### TEXTAUSZUG

::::

Anhand einer Jugend-Fußballmannschaft erklärt Autor Sascha, seines Zeichens U11-Jugendtrainer, die intuitive Anwendung agiler Konzepte und Methoden in der realen (Fußball-) Welt.

In der neuen, agilen Welt geht es oft um Teams und deren Autonomie innerhalb eines Unternehmens. Angefangen bei crossfunktionalen Teams, Steuerung von agilen Teams, Teambuildingmaßnahmen bis hin zu agiler Teamarbeit - in der heutigen Zeit drehen sich die Gespräche um viele solcher Themen und Praxisbeispiele.

Dazu gesellen sich dann diverse mehr oder weniger nützliche Methoden und Modelle, die den Nutzen der agilen Arbeitsweise verdeutlichen sollen. Oder einfach nur beispielhafte Projektsituationen verschiedener Problem-Schwierigkeitsgrade, in deren Lösungsfindung der Einsatz agiler Denkweisen als durchaus vorteilshaft empfunden wird.

Beide Themenfelder (Teamorganisation und agiles Projektvorgehen) sind mir jüngst wieder im privaten Alltag begegnet und zeigen auf einfach Weise, wie unser Alltag – und das seit Jahrzehnten –auf agile Weise mit solchen Situationen umgeht.

In meiner Funktion als Jugendtrainer einer mittlerweile sehr talentierten U11 Fußballmannschaft hatte ich bezüglich Teamaufbau und Vorgehen seit Anbeginn des Trainings vor fast 5 Jahren ausreichend Möglichkeiten, Erfahrungen zu sammeln. Diese lassen sich in der Tat recht einfach – und auf einer abstrakten Metaebene - auf derzeit gängige agile Konzepte und Modelle anwenden und beispielhaft daran erläutern.

Für meine Ausführungen beziehe ich mich zum einen auf das CYNEFIN-Modell von Dave Snowden, welches dabei helfen kann, Einsatzgebiete agiler Methoden zu identifizieren. Zum anderen auf das durch Spotify bekannt gewordene Modell zur Klassifizierung von Teamautonomie.

::::

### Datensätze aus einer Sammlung
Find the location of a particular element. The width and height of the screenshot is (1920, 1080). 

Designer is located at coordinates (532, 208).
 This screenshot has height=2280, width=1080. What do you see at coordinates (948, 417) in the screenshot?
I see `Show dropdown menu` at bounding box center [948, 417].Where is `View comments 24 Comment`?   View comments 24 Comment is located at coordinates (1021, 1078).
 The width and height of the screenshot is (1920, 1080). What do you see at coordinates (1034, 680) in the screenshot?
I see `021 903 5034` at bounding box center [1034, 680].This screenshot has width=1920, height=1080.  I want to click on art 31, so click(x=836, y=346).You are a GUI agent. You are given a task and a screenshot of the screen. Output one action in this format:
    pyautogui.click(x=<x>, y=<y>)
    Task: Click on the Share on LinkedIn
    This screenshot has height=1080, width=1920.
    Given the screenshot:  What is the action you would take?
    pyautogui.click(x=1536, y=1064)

::::

### ERFORDERLICHE SCHRITTE
[a] Beantworte anhand des Textauszugs kurz:
(i) Welche Altersklasse trainiert der Autor?
(ii) Vor wie vielen Jahren hat das Training der Mannschaft ungefähr angefangen?
(iii) Wofür ist das durch Spotify bekannt gewordene Modell gedacht?
[b] Warum kann der Autor laut Textauszug agile Konzepte am Beispiel seiner Fußballmannschaft erklären? Antworte in ein bis drei Sätzen.
[c] Setze den Textauszug über agile Methoden im Jugendfußball nach seinem letzten Satz fort.
Die Datensätze haben mit dem Textauszug nichts zu tun.

### ERGEBNISSE JE AUFGABE
[a]
(i) Eine U11-Fußballmannschaft.
(ii) Vor fast 5 Jahren.
(iii) Zur Klassifizierung von Teamautonomie.

[b] Als Jugendtrainer konnte er seit dem Beginn des Trainings vor fast 5 Jahren genug Erfahrungen mit Teamaufbau und Vorgehen sammeln. Diese Erfahrungen lassen sich auf einer abstrakten Metaebene recht einfach auf gängige agile Konzepte und Modelle anwenden und daran erläutern.

[c]
Was zeichnet also den klassischen Bambini-Fußball (Alter: ca. 4-6 Jahre) aus? Richtig! Die „Bambini-Traube“. Diese Traube beschreibt den Ablauf eines Fußballspiels dieser Altersgruppe ganz treffend: Ein Ball in der Mitte, alle Spieler – ob Gegner oder Mitspieler – kleben wie einzelne Trauben am Ball und bewegen sich als solche über das Feld. Einige andere, die nicht mehr an der Traube kleben (wollen), verlieren sich zu zweit oder alleine irgendwo auf dem Platz und sind durch alles Mögliche abgelenkt: Kleintiere, Insekten, Eltern, das Spiel auf dem Nebenplatz, vorbeifahrende Autos, Busse, und, und, und, …

Bild Tabelle Grafik Bambini
Bild 1: Das Spotify Alignment-Autonomy Model in abgewandelter Fußballtrainer-Form. (Bild: SEG, Galopper Design)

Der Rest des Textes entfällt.